Task prompt →
Would you retype exactly the lines below, starting with the one that has "Uncheck 'Grab a desk and get your laptop'" and going on through the one that has "Image resolution: width=929", with no pictures and nothing else?

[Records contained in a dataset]

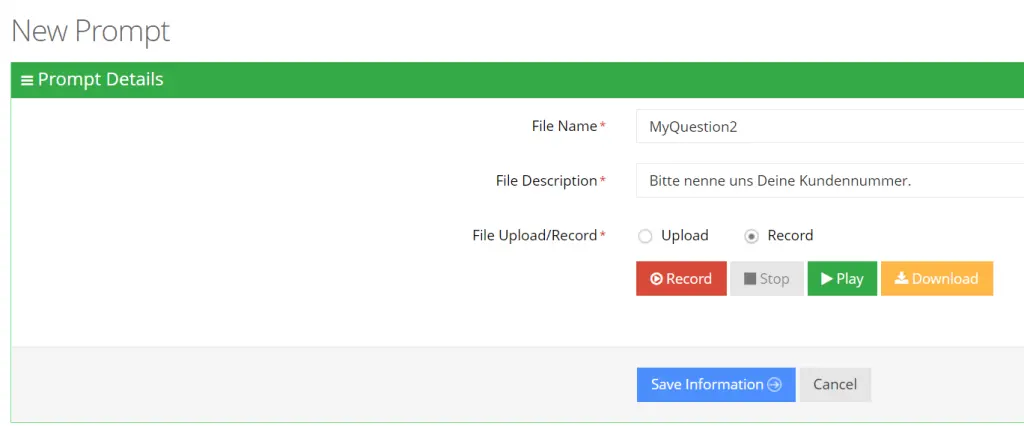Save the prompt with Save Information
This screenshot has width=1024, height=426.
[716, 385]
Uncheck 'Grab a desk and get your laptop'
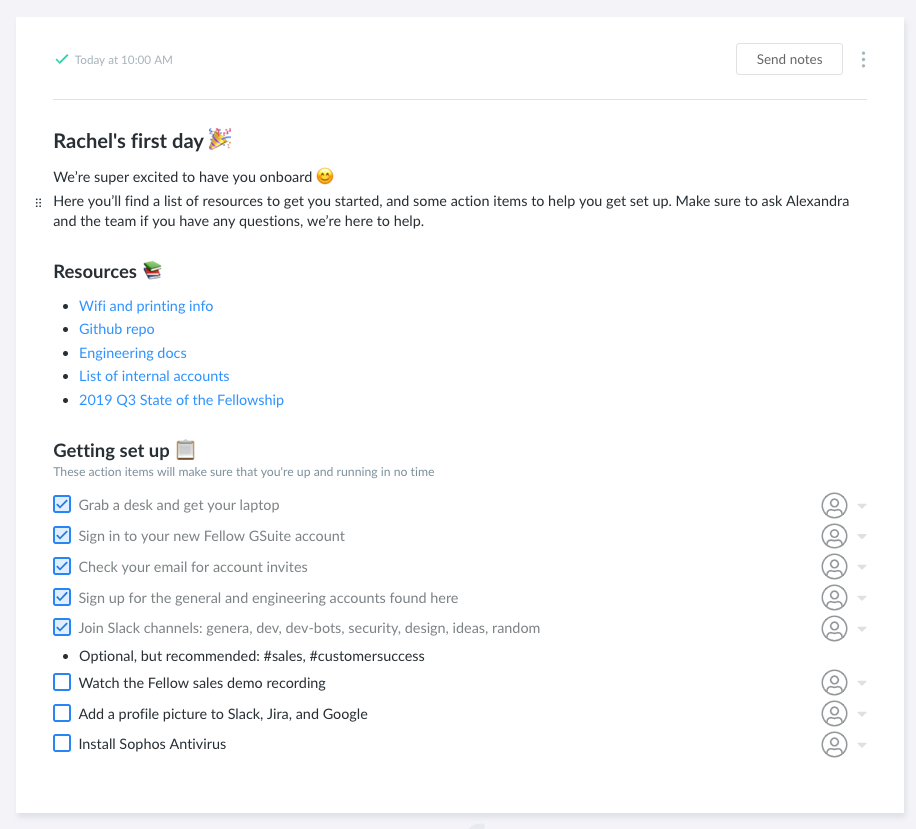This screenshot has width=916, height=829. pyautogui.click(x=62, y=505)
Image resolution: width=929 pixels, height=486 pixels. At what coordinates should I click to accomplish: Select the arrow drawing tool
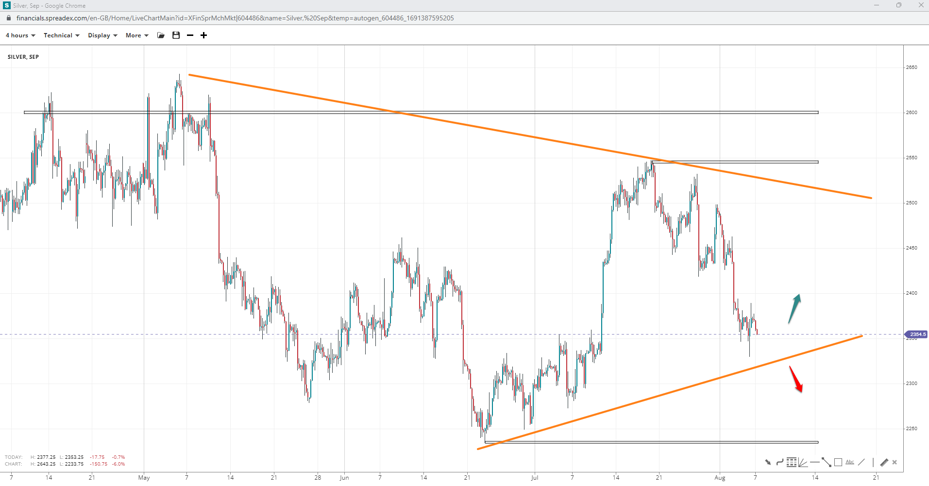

==

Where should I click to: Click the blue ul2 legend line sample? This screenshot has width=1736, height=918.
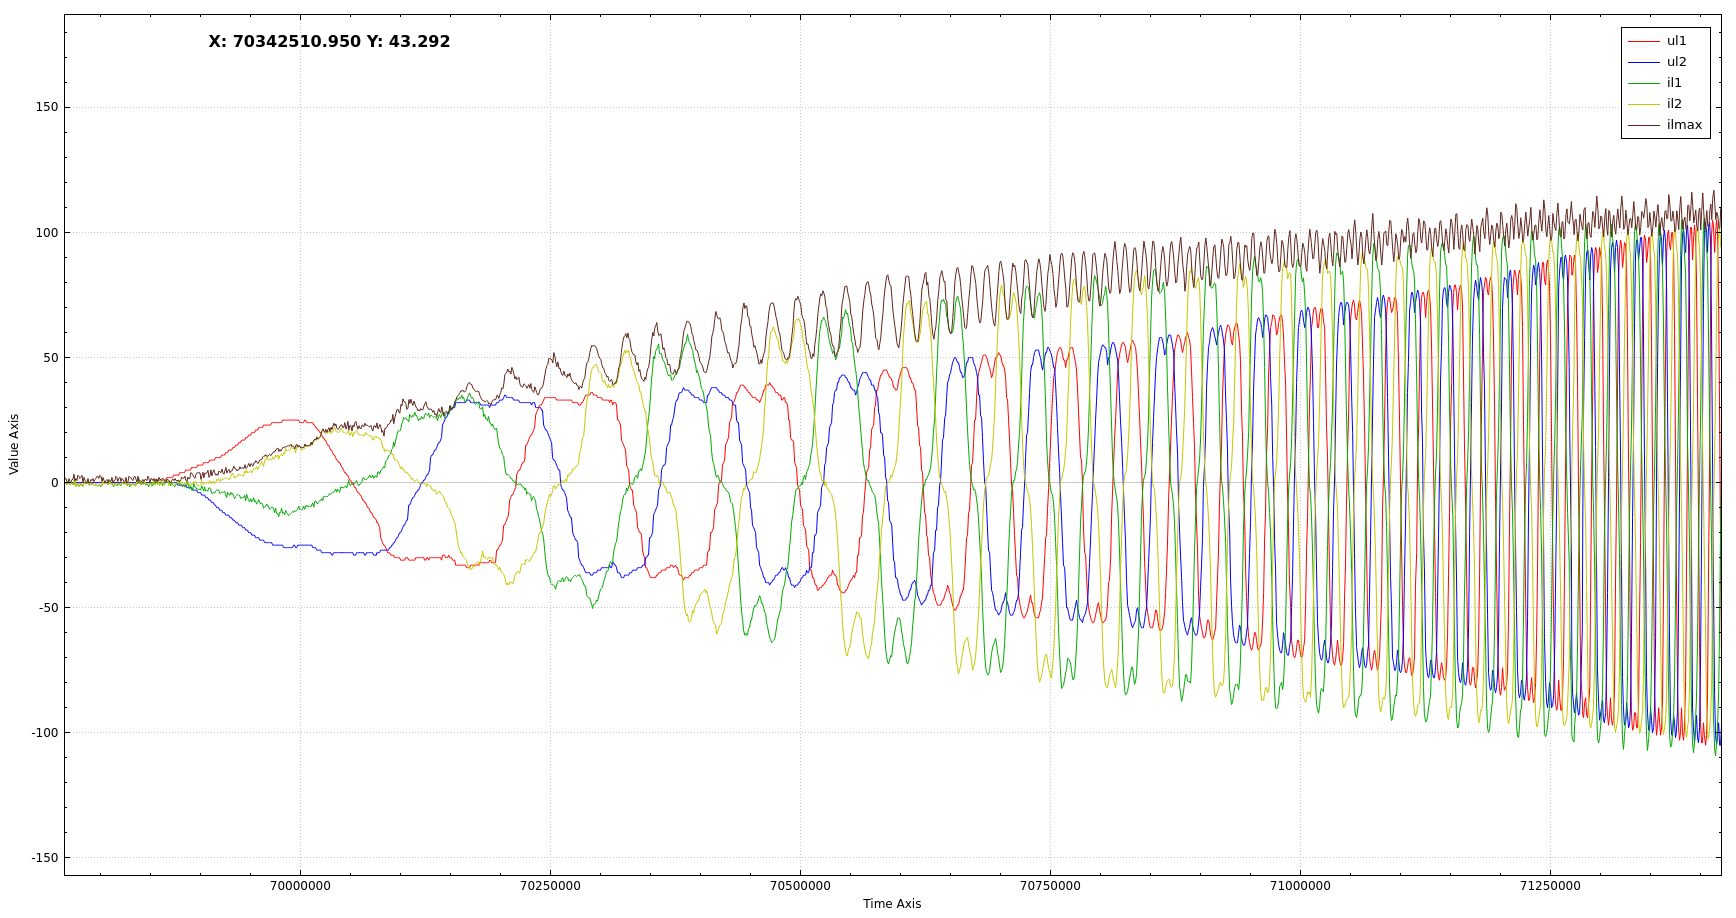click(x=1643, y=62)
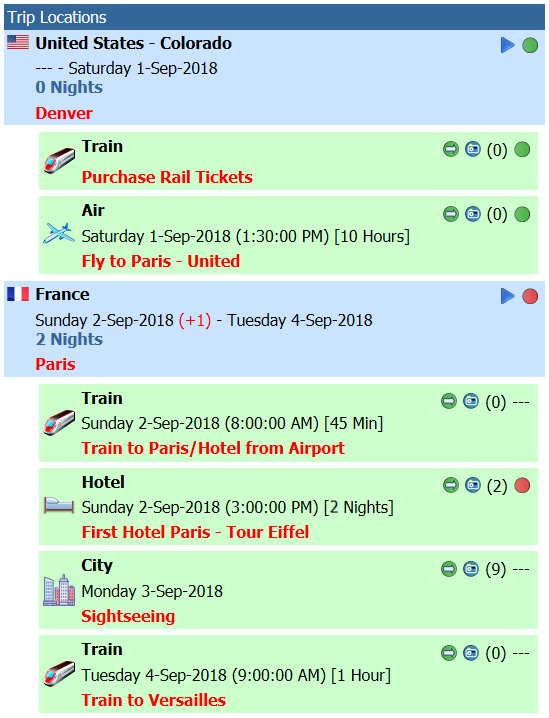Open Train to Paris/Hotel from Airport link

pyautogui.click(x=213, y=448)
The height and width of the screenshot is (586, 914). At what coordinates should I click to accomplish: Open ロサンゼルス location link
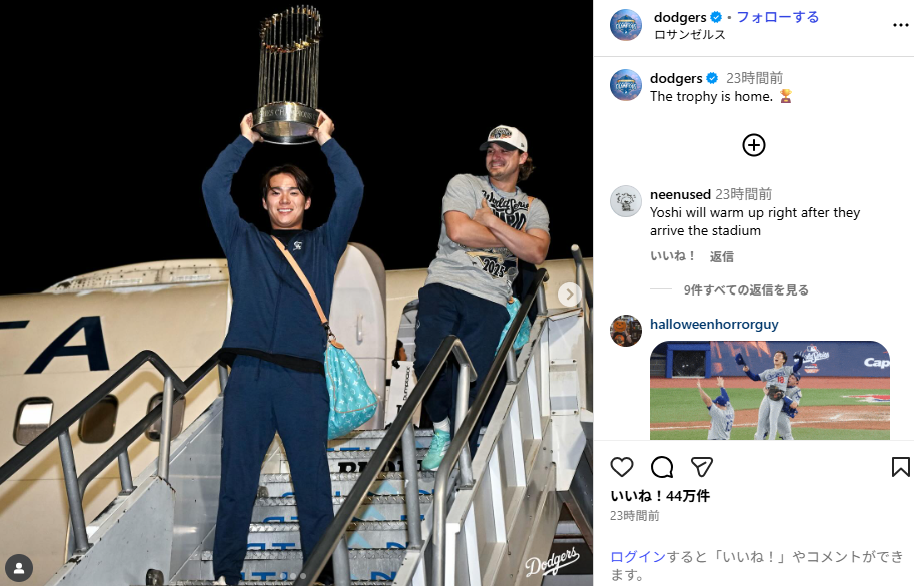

Your response →
Uncheck 'Grab a desk and get your laptop'
This screenshot has width=916, height=829. pyautogui.click(x=62, y=505)
Image resolution: width=929 pixels, height=486 pixels. At what coordinates should I click to accomplish: Select the arrow drawing tool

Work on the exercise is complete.